本文抜粋:
↓

みなさんのパソコンにはウイルス対策ソフトがインストールされているだろうか? 電子メールやWebアクセスを介して攻めてくるウイルスやワームを見つけだし,侵入しないようにくい止める。最近,こうしたウイルス対策ソフトに新しいウイルス検出の手法が追加されているらしい。日々巧妙になるウイルスを防ぐには,ウイルス対策ソフトにも新しい機能が不可欠。では,この新手法でウイルス対策は万全になるのだろうか。今回はここに迫ってみた。

 従来のウイルス対策ソフトは,ウイルスやワームのパターンをデータベース化した定義ファイルを用意し,この定義ファイルと取り込むファイルを照合することで,そのファイルがウイルスかどうか判断している。これはパターン・マッチングという方法である。しかし,この方法には大きな問題がある。定義ファイルに登録されていないウイルスやワームにはまったく効果がない点だ。

↑

学習資料:
↓

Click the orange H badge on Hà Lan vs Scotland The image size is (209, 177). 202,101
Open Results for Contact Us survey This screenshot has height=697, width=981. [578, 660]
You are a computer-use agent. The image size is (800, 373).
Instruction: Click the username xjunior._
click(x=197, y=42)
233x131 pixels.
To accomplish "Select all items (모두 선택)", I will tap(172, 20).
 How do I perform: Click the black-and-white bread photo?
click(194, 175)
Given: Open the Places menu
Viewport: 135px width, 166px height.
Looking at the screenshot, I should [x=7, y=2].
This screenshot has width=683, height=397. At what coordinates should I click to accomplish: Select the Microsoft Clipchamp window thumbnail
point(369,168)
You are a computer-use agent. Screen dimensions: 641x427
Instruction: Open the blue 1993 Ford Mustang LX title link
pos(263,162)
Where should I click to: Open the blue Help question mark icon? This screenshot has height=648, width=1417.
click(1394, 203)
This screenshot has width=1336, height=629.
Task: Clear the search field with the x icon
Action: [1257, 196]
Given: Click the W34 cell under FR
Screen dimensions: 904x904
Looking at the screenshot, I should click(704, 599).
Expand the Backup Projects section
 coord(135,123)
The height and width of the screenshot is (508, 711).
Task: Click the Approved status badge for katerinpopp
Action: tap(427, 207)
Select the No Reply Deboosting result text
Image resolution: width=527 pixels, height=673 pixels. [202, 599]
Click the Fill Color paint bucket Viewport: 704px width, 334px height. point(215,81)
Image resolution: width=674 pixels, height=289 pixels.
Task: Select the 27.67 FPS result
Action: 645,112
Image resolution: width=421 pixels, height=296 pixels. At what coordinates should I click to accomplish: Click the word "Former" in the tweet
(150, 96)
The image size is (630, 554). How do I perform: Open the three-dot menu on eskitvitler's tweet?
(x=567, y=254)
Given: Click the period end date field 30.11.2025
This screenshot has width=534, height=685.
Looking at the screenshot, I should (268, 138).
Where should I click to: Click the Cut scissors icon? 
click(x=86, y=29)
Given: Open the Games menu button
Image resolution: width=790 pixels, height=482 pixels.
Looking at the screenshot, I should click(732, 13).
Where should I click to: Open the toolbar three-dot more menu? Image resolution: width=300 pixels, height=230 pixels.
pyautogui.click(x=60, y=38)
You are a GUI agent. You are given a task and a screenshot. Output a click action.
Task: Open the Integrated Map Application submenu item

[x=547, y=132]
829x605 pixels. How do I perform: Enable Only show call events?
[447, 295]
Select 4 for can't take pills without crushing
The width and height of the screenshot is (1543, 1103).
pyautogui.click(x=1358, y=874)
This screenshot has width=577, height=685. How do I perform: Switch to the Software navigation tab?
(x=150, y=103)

↑

応用問題:
A. ウイルス対策ソフトの文章で、定義ファイルと取り込むファイルを照合してウイルスかどうか判断する従来の方法は何と呼ばれているか答えよ。
B. ウイルス対策ソフトの文章の「みなさんのパソコンにはウイル」から「にはまったく効果がない点だ。」までを通して、「ウイルス対策ソフト」を「セキュリティソフト」に置き換えて書き直せ。

解答例:
A. パターン・マッチングという方法である。

B.
みなさんのパソコンにはセキュリティソフトがインストールされているだろうか? 電子メールやWebアクセスを介して攻めてくるウイルスやワームを見つけだし,侵入しないようにくい止める。最近,こうしたセキュリティソフトに新しいウイルス検出の手法が追加されているらしい。日々巧妙になるウイルスを防ぐには,セキュリティソフトにも新しい機能が不可欠。では,この新手法でウイルス対策は万全になるのだろうか。今回はここに迫ってみた。

 従来のセキュリティソフトは,ウイルスやワームのパターンをデータベース化した定義ファイルを用意し,この定義ファイルと取り込むファイルを照合することで,そのファイルがウイルスかどうか判断している。これはパターン・マッチングという方法である。しかし,この方法には大きな問題がある。定義ファイルに登録されていないウイルスやワームにはまったく効果がない点だ。